Nobody in any kind of official position, which the subject implies,
would ever be permitted to use a free webmail service to contact
potential clients. And look at the address itself: a purely personal
one including a number. 

> 
> PS: FWIW whois doesn't inform about Amazon.
> 
> "Organization         Amazon Technologies"
> http://toolshack.com/OFFANDAWAYMAIL.com
> 
> $ whois OFFANDAWAYMAIL.com
> 
> Whois Server Version 2.0
> 
> Domain names in the .com and .net domains can now be registered
> with many different competing registrars. Go to
> http://www.internic.net for detailed information.
> 
>    Domain Name: OFFANDAWAYMAIL.COM
>    Registrar: GODADDY.COM, LLC
>    Whois Server: whois.godaddy.com
>    Referral URL: http://registrar.godaddy.com
>    Name Server: NS35.DOMAINCONTROL.COM
>    Name Server: NS36.DOMAINCONTROL.COM
>    Status: clientDeleteProhibited
>    Status: clientRenewProhibited
>    Status: clientTransferProhibited
>    Status: clientUpdateProhibited
>    Updated Date: 07-aug-2012
>    Creation Date: 18-aug-2011
>    Expiration Date: 18-aug-2013
> 

OK, but I'll raise you a:

Received: from [54.224.25.235] ([54.224.25.235:36107]
helo=offandawaymail.com)

#
# The following results may also be obtained via:
#
http://whois.arin.net/rest/nets;q=54.224.25.235?showDetails=true&showARIN=false&ext=netref2
#

NetRange:       54.224.0.0 - 54.239.255.255
CIDR:           54.224.0.0/12
OriginAS:       AS16509
NetName:        AMAZON-2011L

It's a big network and Amazon are sub-letting.

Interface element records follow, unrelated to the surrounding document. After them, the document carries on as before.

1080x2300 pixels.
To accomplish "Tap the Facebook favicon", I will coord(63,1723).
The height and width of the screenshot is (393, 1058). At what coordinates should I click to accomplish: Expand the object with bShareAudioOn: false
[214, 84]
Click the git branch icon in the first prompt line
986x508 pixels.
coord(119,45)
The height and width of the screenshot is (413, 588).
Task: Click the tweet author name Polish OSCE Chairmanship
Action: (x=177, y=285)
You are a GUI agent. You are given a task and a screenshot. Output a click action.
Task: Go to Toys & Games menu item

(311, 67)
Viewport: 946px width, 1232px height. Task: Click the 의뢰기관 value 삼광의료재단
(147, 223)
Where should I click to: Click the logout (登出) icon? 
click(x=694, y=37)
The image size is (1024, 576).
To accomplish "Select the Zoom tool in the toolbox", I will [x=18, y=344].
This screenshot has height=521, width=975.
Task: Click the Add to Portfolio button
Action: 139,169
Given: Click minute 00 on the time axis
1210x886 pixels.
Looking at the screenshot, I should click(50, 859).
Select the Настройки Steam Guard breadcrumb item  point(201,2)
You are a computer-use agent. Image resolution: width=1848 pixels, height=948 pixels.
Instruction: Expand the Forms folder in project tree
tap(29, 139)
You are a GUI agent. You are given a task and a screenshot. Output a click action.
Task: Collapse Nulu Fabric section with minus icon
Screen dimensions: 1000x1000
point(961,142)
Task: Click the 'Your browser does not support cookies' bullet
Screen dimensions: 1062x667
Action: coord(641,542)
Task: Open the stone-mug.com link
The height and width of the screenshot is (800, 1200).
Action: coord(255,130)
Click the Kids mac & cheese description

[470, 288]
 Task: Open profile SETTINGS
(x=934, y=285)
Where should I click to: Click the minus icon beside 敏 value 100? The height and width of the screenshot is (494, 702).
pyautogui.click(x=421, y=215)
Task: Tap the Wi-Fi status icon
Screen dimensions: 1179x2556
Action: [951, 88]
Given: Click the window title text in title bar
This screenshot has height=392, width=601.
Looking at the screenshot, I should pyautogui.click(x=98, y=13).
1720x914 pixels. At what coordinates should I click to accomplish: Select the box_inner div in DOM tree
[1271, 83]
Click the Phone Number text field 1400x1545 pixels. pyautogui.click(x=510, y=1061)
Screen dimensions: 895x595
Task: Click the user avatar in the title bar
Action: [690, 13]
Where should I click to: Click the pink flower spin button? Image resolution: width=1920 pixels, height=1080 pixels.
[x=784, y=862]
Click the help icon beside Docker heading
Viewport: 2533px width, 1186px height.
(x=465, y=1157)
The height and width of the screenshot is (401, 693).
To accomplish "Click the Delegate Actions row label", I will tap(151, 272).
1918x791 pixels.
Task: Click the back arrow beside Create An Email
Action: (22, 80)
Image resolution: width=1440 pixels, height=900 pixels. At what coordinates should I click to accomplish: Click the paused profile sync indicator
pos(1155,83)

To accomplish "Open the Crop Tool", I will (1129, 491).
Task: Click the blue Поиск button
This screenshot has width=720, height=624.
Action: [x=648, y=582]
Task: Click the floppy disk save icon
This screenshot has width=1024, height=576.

But look at the content of the email, who it is addressed to, the
complete lack of any name, or any mention of the subject of the page or
what the 'questions' might be about. A dead giveaway of harvesting, I
would have said. Any genuine enquiry would deliberately include enough
specific references to the page itself or the intended email recipient
to avoid looking like a scam. A genuine enquirer certainly wouldn't
send an enquiry about a website to what is obviously a mailing list
address. And why would the real maintainers of the site be likely to
want to buy bogus degrees?

Maybe I'm just more paranoid than you are.